The main causes of this type of fainting include:

  • Dehydration – a lack of fluid in the blood reduces blood pressure making it harder for the automatic nervous system to stabilise it.
  • Diabetes – Frequently urinating because of diabetes leads to excess blood sugar levels which damages the blood pressure regulating nerves.
  • Medications – certain drugs such as antidepressants, diuretics and beta-blockers can trigger this type of fainting
  • Neurological conditions – such as Parkinson's disease

Carotid sinus syndrome
– this is an abnormality in the main artery of the neck that supplies blood to the brain (known as the carotid artery). A hypersensitive carotid artery which is stimulated by physical movement or a restriction (such as turning your head to the side or wearing tight-fitting collars) can trigger sensors which drop blood pressure.

Cardiac fainting/syncope
– an underlying problem with the heart can cause an interruption of blood supply to the brain. Common causes of cardiac syncope include: heart valve blockages, high blood pressure, heart attack and abnormal heart rhythms.


Symptoms of fainting

The symptoms of fainting typically begin with feeling weak and unsteady which is quickly followed by passing out for a brief moment (usually just a few seconds).

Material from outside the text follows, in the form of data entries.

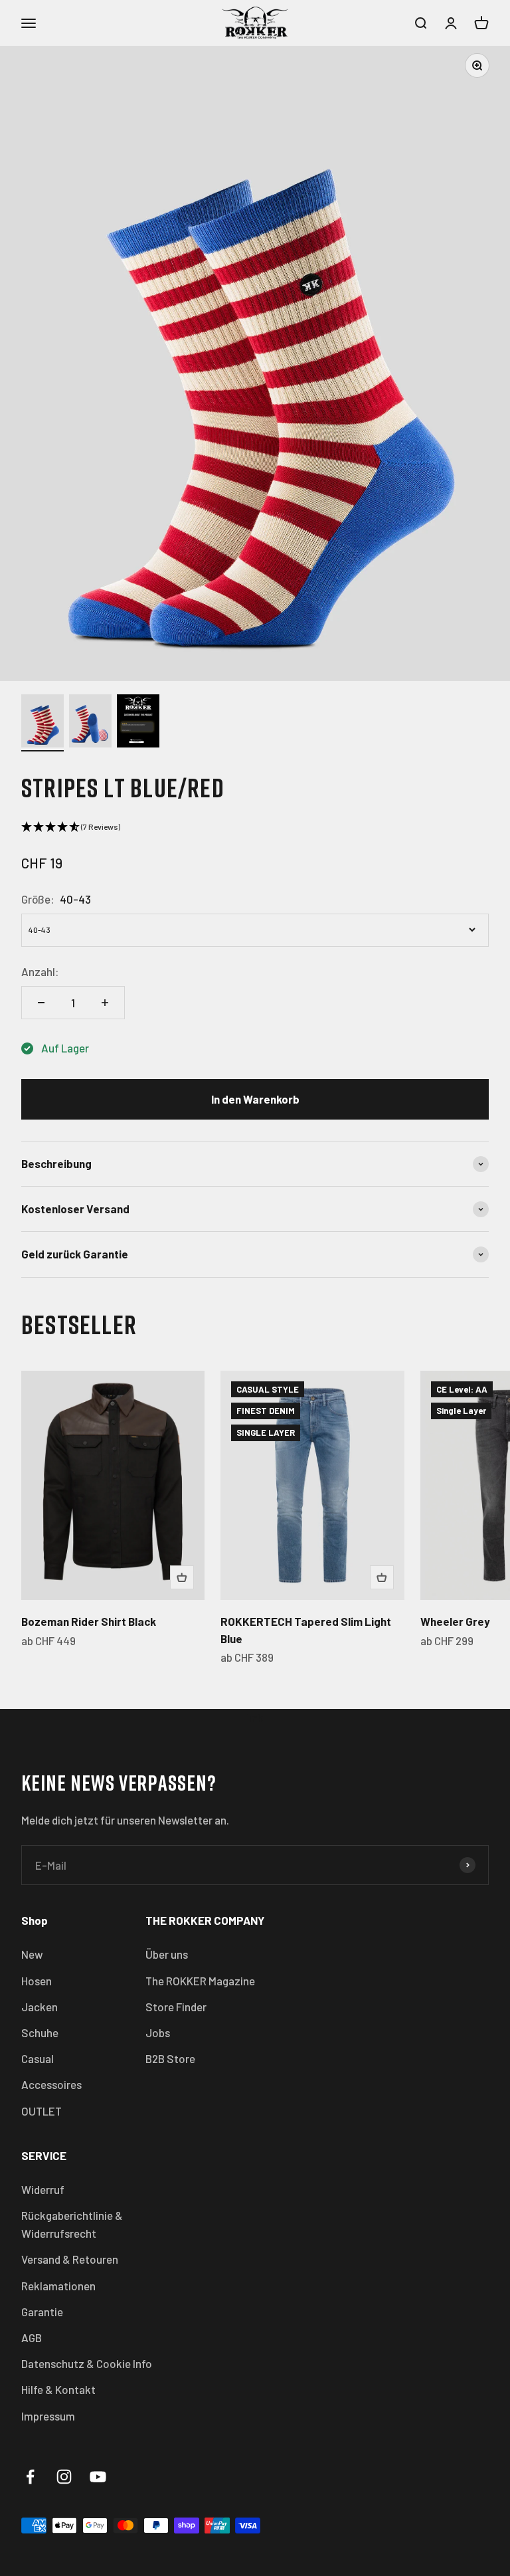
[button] (255, 827)
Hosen (36, 1980)
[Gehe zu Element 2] (90, 722)
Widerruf (42, 2189)
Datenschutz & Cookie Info (86, 2363)
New (32, 1954)
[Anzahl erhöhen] (105, 1003)
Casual (37, 2058)
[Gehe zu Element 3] (138, 722)
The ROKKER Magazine (200, 1980)
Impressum (48, 2416)
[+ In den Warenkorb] (182, 1577)
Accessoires (51, 2084)
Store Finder (176, 2006)
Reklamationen (58, 2285)
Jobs (157, 2032)
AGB (31, 2337)
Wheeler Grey (455, 1621)
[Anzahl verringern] (41, 1003)
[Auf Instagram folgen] (64, 2477)
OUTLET (41, 2111)
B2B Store (170, 2058)
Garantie (42, 2311)
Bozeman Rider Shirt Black (88, 1621)
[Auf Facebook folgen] (30, 2477)
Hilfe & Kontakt (58, 2389)
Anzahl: (40, 971)
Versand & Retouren (69, 2259)
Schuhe (39, 2032)
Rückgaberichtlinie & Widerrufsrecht (72, 2224)
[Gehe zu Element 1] (42, 722)
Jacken (39, 2006)
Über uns (166, 1954)
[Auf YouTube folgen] (98, 2477)
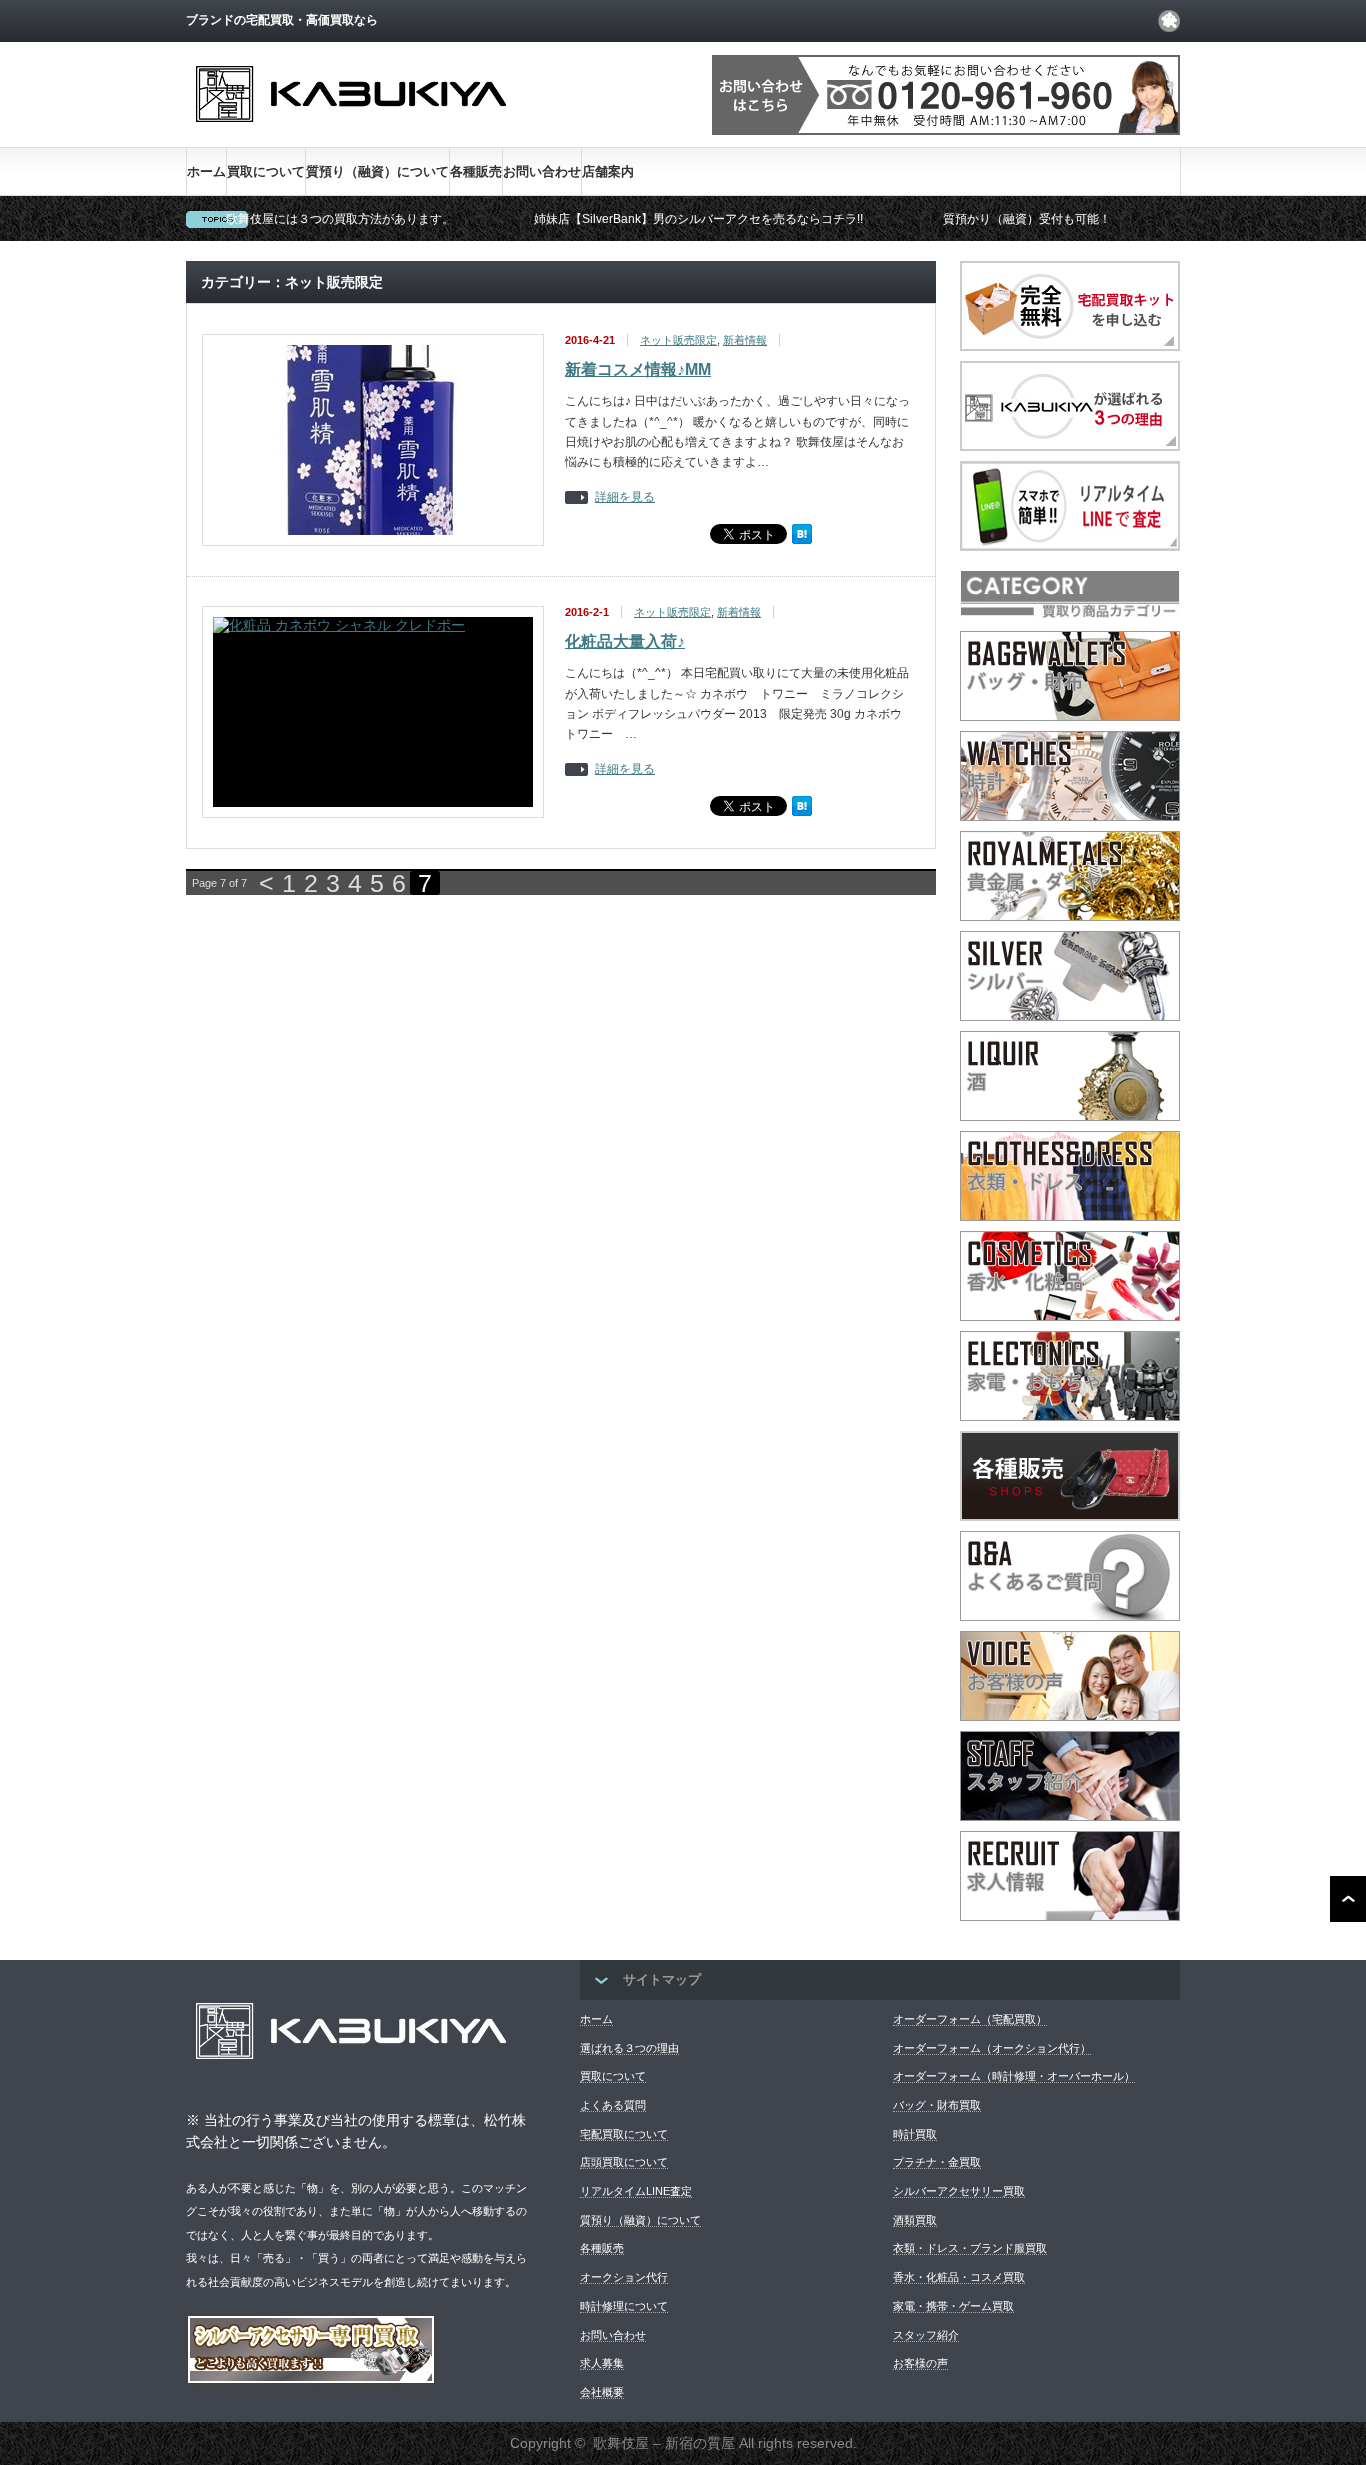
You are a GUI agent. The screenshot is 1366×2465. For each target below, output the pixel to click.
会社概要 (602, 2392)
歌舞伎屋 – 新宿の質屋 (664, 2443)
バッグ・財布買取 (937, 2105)
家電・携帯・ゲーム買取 (953, 2306)
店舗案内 (608, 171)
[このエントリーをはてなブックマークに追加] (802, 540)
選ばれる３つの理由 (629, 2048)
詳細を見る (625, 497)
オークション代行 (624, 2277)
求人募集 (602, 2363)
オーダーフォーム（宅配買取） (970, 2019)
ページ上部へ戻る (1348, 1899)
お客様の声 (920, 2363)
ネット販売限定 (678, 340)
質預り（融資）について (377, 171)
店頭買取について (624, 2162)
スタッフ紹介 (926, 2335)
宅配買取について (624, 2134)
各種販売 (476, 171)
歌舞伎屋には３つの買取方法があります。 (340, 219)
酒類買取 (915, 2220)
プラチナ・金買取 (937, 2162)
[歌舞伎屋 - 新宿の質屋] (351, 138)
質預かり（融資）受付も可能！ (1027, 219)
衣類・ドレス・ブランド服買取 (970, 2248)
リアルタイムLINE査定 (636, 2191)
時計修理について (624, 2306)
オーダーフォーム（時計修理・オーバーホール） (1014, 2076)
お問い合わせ (542, 171)
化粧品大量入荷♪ (625, 641)
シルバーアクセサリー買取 (959, 2191)
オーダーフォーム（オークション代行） (992, 2048)
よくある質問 (613, 2105)
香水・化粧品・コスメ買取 (959, 2277)
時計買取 (915, 2134)
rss (1169, 21)
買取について (266, 171)
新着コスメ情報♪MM (638, 369)
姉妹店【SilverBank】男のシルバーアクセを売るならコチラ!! (698, 219)
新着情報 (745, 340)
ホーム (206, 171)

Fainting can occur when you're on your feet, sitting down or when getting up too quickly. Before fainting you may experience symptoms which suggest you're about to lose consciousness.

These symptoms include:

  • Rapid breaths
  • Blurry vision
  • Spots before your eyes
  • Ringing in the ears
  • Feeling sick
  • Clammy hands
  • Sweating
  • Yawning
These symptoms may last for a few seconds giving you very little warning. By fainting and falling to the ground your body is putting the head and heart at the same level making it easier for the heart to pump blood to the brain. Shortly after fainting you should regain consciousness although you may feel weak and confused for the next half an hour.


Diagnosis of fainting

The majority of fainting cases do not represent a cause for concern but you should seek medical assessment from your GP if you've had no previous history of fainting or the fainting occurs frequently.

If you're diabetic, pregnant or have a history of heart disease you should visit your GP. If the fainting is accompanied by chest pain or an irregular heartbeat, or if you take a long time to regain consciousness after fainting seek medical attention.

A GP will perform a physical examination and listen to your heart beat using a stethoscope to check for any underlying heart conditions. They may send you for further tests such as an ECG (electrocardiogram) to record your heart's rhythm and electrical activity.

Other tests for fainting include blood tests to rule out diabetes or anaemia and a tilt-table test which is designed to make you feel light-headed in order to diagnose orthostatic  hypotension.